Make an exact copy of every record that follows.

[Supplied material — start]

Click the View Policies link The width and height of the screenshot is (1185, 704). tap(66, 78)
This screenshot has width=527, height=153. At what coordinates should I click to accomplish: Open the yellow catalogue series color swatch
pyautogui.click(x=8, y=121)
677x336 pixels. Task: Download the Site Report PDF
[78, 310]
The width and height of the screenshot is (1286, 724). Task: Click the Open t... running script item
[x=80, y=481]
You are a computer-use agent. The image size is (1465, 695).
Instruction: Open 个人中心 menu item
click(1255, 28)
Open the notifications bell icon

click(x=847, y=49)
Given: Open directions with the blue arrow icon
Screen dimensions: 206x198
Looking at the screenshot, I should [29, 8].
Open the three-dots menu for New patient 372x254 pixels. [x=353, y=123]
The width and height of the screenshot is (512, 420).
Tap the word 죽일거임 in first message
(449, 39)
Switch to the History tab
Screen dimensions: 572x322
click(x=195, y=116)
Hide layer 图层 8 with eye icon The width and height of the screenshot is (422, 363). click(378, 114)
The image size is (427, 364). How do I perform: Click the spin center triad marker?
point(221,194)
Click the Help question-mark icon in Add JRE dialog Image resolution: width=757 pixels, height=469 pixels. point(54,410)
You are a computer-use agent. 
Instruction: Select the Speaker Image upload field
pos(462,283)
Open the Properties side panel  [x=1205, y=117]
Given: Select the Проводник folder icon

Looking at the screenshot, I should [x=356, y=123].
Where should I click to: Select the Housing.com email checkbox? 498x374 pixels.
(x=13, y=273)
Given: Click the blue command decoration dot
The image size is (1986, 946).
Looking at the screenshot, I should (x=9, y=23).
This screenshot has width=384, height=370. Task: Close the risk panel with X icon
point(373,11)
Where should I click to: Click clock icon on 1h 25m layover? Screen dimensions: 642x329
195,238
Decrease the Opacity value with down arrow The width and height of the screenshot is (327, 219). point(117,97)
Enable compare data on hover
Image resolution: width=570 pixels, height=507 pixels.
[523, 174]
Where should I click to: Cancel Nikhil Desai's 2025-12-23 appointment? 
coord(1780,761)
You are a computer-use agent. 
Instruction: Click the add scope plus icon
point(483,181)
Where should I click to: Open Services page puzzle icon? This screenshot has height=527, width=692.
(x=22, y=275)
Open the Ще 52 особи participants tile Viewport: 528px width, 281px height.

[Supplied material — finish]

### Solution below
Click the View Policies link The width and height of the screenshot is (1185, 704). tap(66, 78)
This screenshot has width=527, height=153. At what coordinates should I click to accomplish: Open the yellow catalogue series color swatch
pyautogui.click(x=8, y=121)
677x336 pixels. Task: Download the Site Report PDF
[78, 310]
The width and height of the screenshot is (1286, 724). Task: Click the Open t... running script item
[x=80, y=481]
You are a computer-use agent. The image size is (1465, 695).
Instruction: Open 个人中心 menu item
click(1255, 28)
Open the notifications bell icon

click(x=847, y=49)
Given: Open directions with the blue arrow icon
Screen dimensions: 206x198
Looking at the screenshot, I should [29, 8].
Open the three-dots menu for New patient 372x254 pixels. [x=353, y=123]
The width and height of the screenshot is (512, 420).
Tap the word 죽일거임 in first message
(449, 39)
Switch to the History tab
Screen dimensions: 572x322
click(x=195, y=116)
Hide layer 图层 8 with eye icon The width and height of the screenshot is (422, 363). click(378, 114)
The image size is (427, 364). How do I perform: Click the spin center triad marker?
point(221,194)
Click the Help question-mark icon in Add JRE dialog Image resolution: width=757 pixels, height=469 pixels. point(54,410)
You are a computer-use agent. 
Instruction: Select the Speaker Image upload field
pos(462,283)
Open the Properties side panel  [x=1205, y=117]
Given: Select the Проводник folder icon

Looking at the screenshot, I should [x=356, y=123].
Where should I click to: Select the Housing.com email checkbox? 498x374 pixels.
(x=13, y=273)
Given: Click the blue command decoration dot
The image size is (1986, 946).
Looking at the screenshot, I should (x=9, y=23).
This screenshot has width=384, height=370. Task: Close the risk panel with X icon
point(373,11)
Where should I click to: Click clock icon on 1h 25m layover? Screen dimensions: 642x329
195,238
Decrease the Opacity value with down arrow The width and height of the screenshot is (327, 219). point(117,97)
Enable compare data on hover
Image resolution: width=570 pixels, height=507 pixels.
[523, 174]
Where should I click to: Cancel Nikhil Desai's 2025-12-23 appointment? 
coord(1780,761)
You are a computer-use agent. 
Instruction: Click the add scope plus icon
point(483,181)
Where should I click to: Open Services page puzzle icon? This screenshot has height=527, width=692.
(x=22, y=275)
Open the Ще 52 особи participants tile Viewport: 528px width, 281px height.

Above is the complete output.